Dana Gas year on year profits leap 41pc in Q1

  • : Condensate, LPG
  • 21/05/09

Abu Dhabi-listed Dana Gas reported net profits of $24mn in the first quarter of this year, up 41pc versus the corresponding quarter in 2020, as it boosted production from the Khor Mor gas field in the semi-autonomous Kurdistan region of northern Iraq.

Announcing its first quarter results, the company also reported revenues of $106mn, which is up 2pc year-on-year.

The improved performance was mainly due to a 9pc production increase in the Kurdistan region of Iraq (KRI), along with higher oil prices which averaged $44/bl for condensate and $33/barrel of oil equivalent (boe) for LPG. These compared to $41/bl and $30/bbe respectively in the first quarter last year.

The company's total first quarter production averaged 64,900 boe/d, up 2pc year-on-year.
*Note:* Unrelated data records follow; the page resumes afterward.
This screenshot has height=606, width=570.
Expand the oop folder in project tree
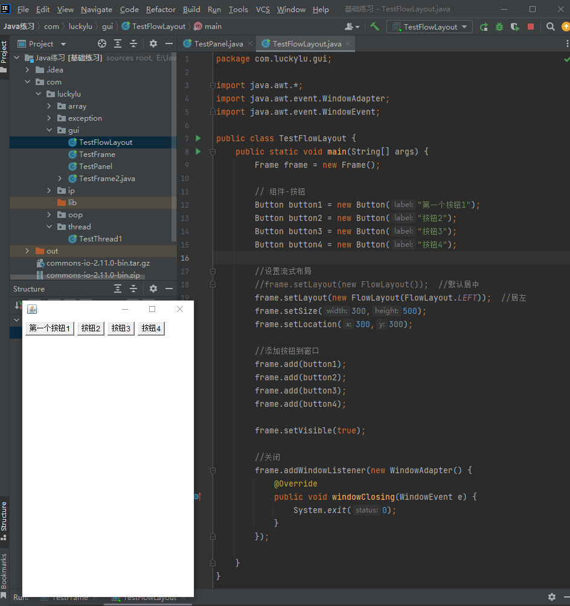(x=50, y=215)
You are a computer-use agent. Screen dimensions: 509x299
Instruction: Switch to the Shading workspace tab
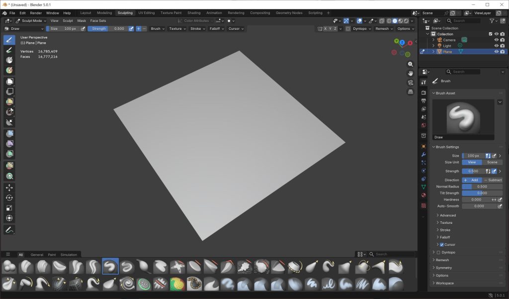coord(194,12)
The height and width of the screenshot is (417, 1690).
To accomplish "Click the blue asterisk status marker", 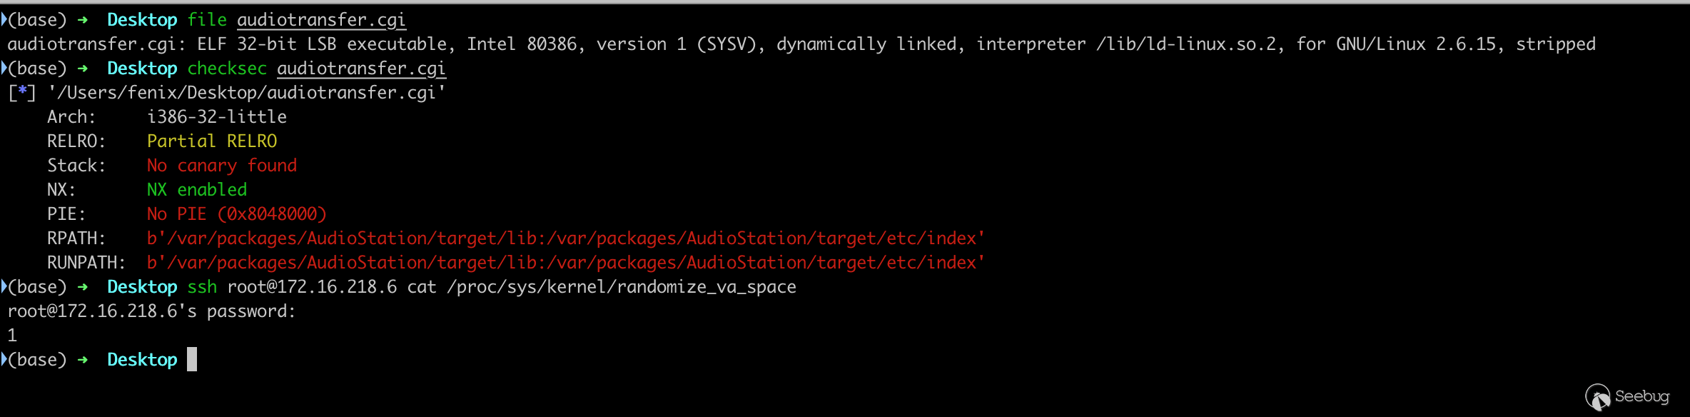I will 22,93.
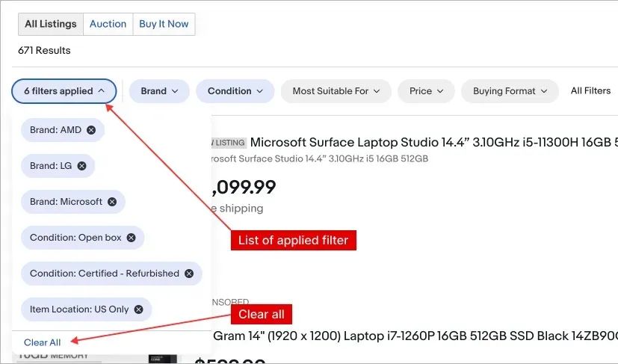Open the Brand filter dropdown
Screen dimensions: 618x364
[x=159, y=91]
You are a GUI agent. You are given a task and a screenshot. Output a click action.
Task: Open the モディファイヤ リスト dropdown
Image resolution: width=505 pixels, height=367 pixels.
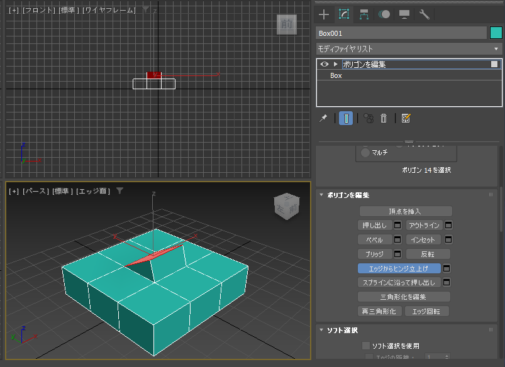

This is up from Dana's 2020 average of 63,200 boe/d but still lower than the 66,200 boe/d produced in 2019.

Much of the increase was driven by higher output from the KRI which grew by 9pc to 35,300 boe/d after Dana's Khor Mor gas plant by-pass project was completed in July 2020. Dana and its partners at the Pearl Petroleum consortium have resumed work to expand capacity at Khor Mor, adding two 250mn ft³/d gas processing plants to boost Khor Mor's capacity to 650mn ft³/d (6.69bn m³/yr) by 2023 and 900mn ft³/d in 2024, from 400mn ft³/d now. Work had been suspended due to the Covid-19 pandemic. Current production is above capacity at 440mn ft³/d.

The output increase at the KRI field more than offset declines from its operations in Egypt, which fell 5pc to 29,050 boe/d, Dana said.
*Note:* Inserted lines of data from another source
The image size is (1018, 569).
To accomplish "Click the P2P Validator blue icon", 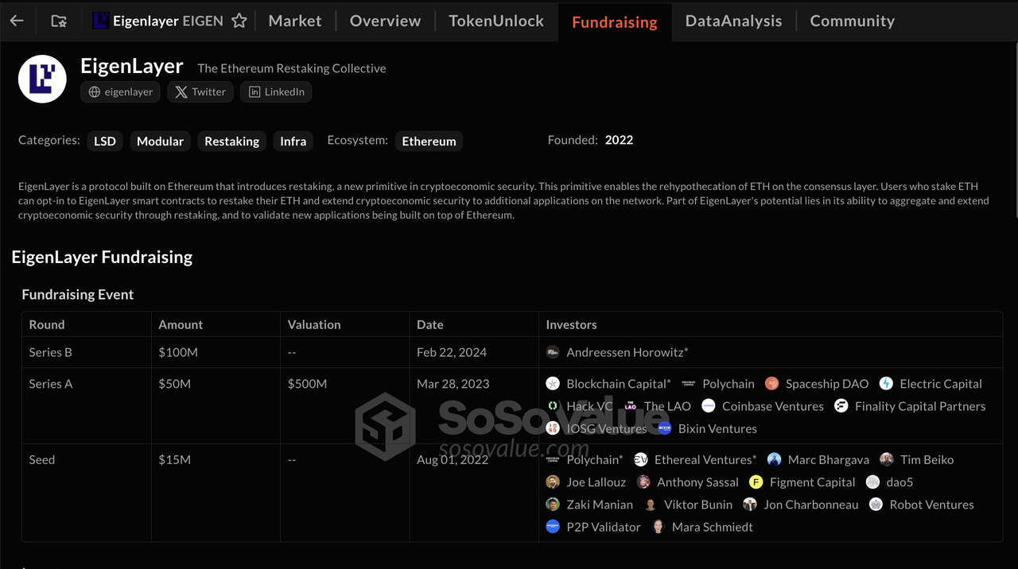I will tap(553, 527).
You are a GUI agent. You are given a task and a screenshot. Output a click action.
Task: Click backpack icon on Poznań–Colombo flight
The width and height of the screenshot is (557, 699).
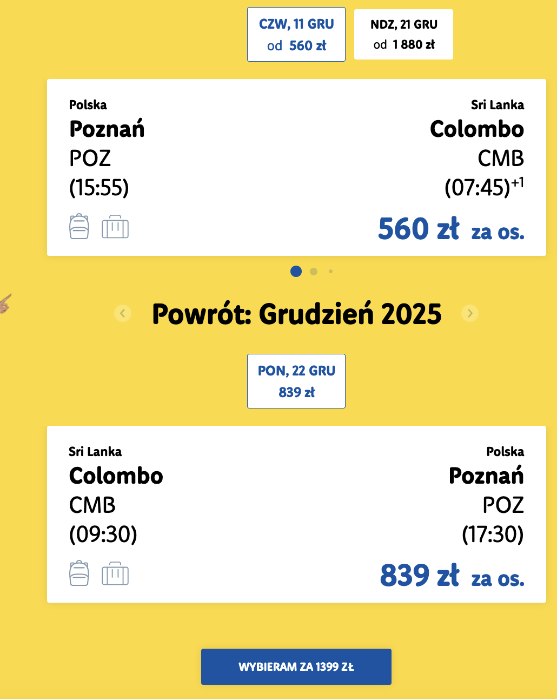pyautogui.click(x=79, y=227)
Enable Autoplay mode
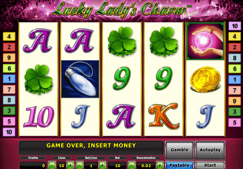 (210, 150)
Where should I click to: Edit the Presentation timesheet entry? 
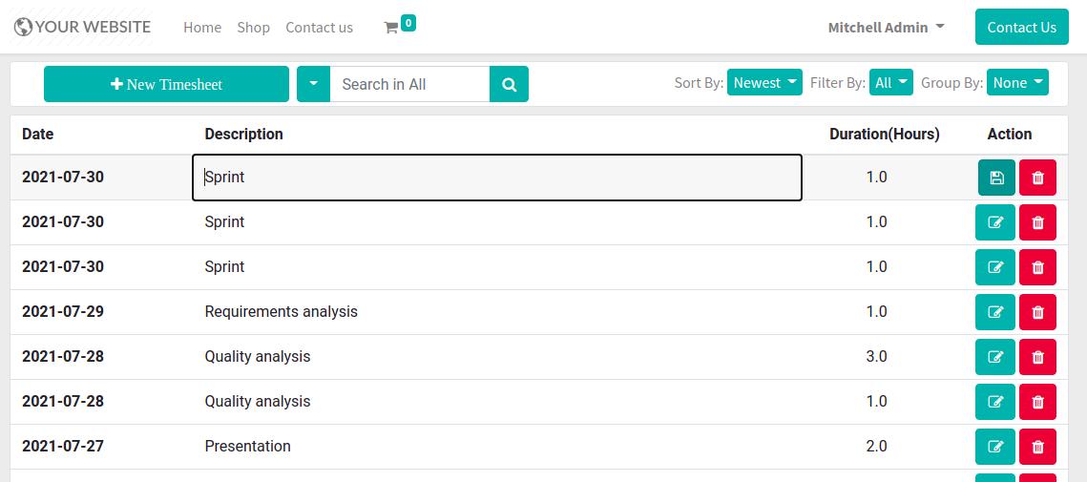click(994, 447)
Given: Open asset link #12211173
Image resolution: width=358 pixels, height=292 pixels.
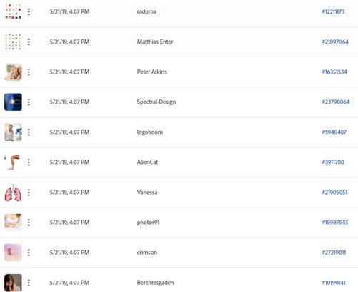Looking at the screenshot, I should pos(333,11).
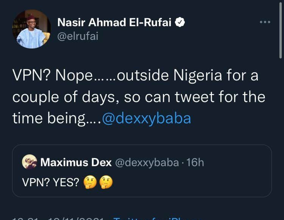
Task: Open the @elrufai handle under the name
Action: point(78,37)
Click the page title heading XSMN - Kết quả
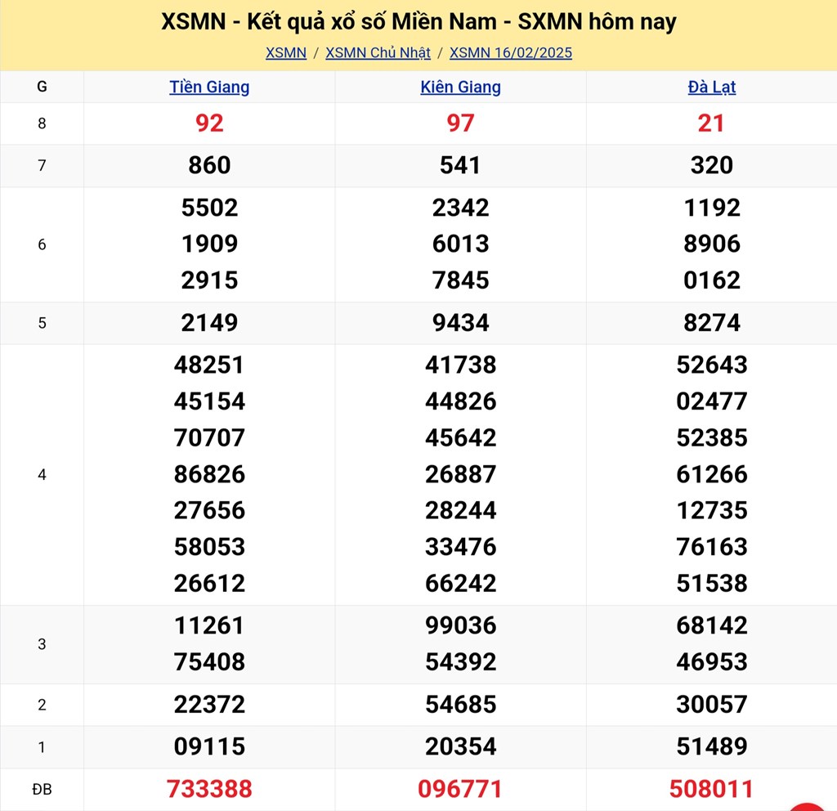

The company was able to collect $35mn from the Kurdistan Regional Government (KRG) during the quarter, and said that at current oil prices, it expects to settle the balance of its KRI overdue receivables "by the third quarter of this year." It also collected $23mn from Egypt in Q1. Receivables at the end of the quarter stood at $131 million, it said.
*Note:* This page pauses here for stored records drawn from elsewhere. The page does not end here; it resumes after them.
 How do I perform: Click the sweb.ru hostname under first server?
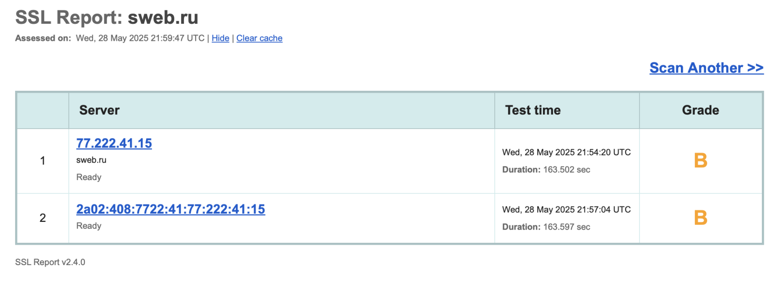click(x=91, y=160)
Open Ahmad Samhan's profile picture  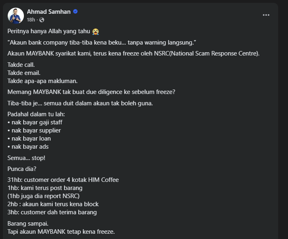click(x=16, y=15)
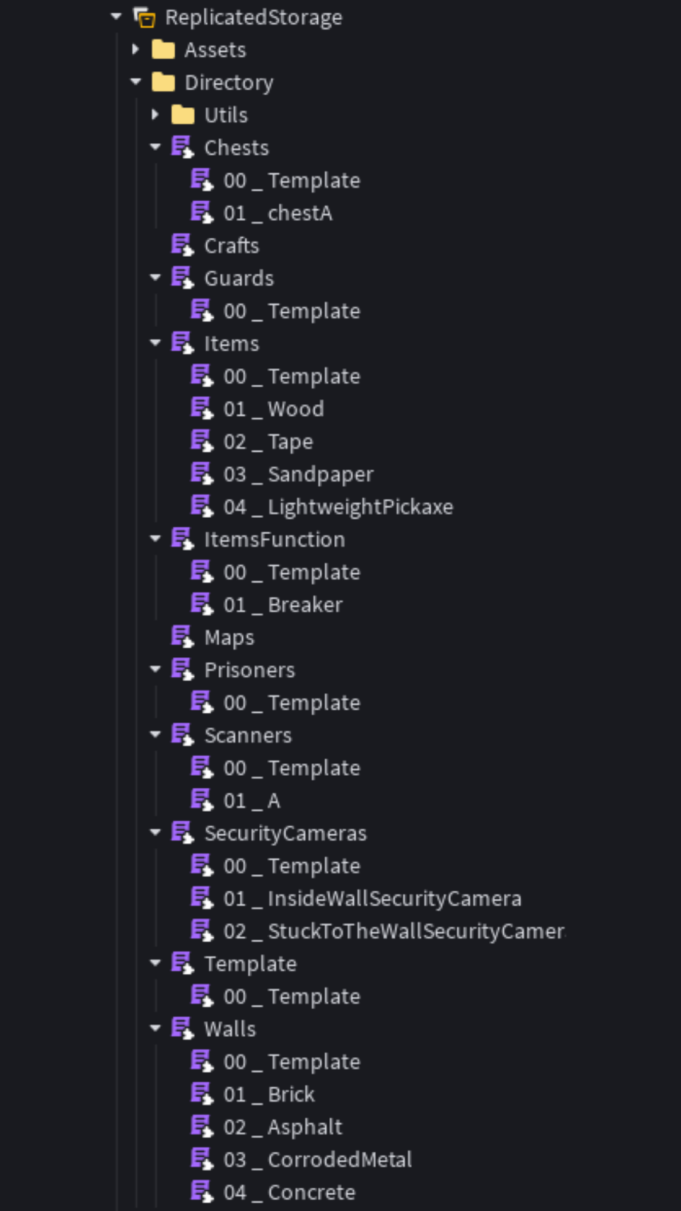681x1211 pixels.
Task: Select the Prisoners module label
Action: [x=250, y=670]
Dana had hoped to divest from its mature oil and gas assets in Egypt, selling them to Houston-based IPR Energy for as much as $236mn. This was part of a strategy to reduce its debt and focus on developing resources in Kurdistan. But Dana said it will now continue to own and operate the assets after it could not satisfy the conditions for the sale.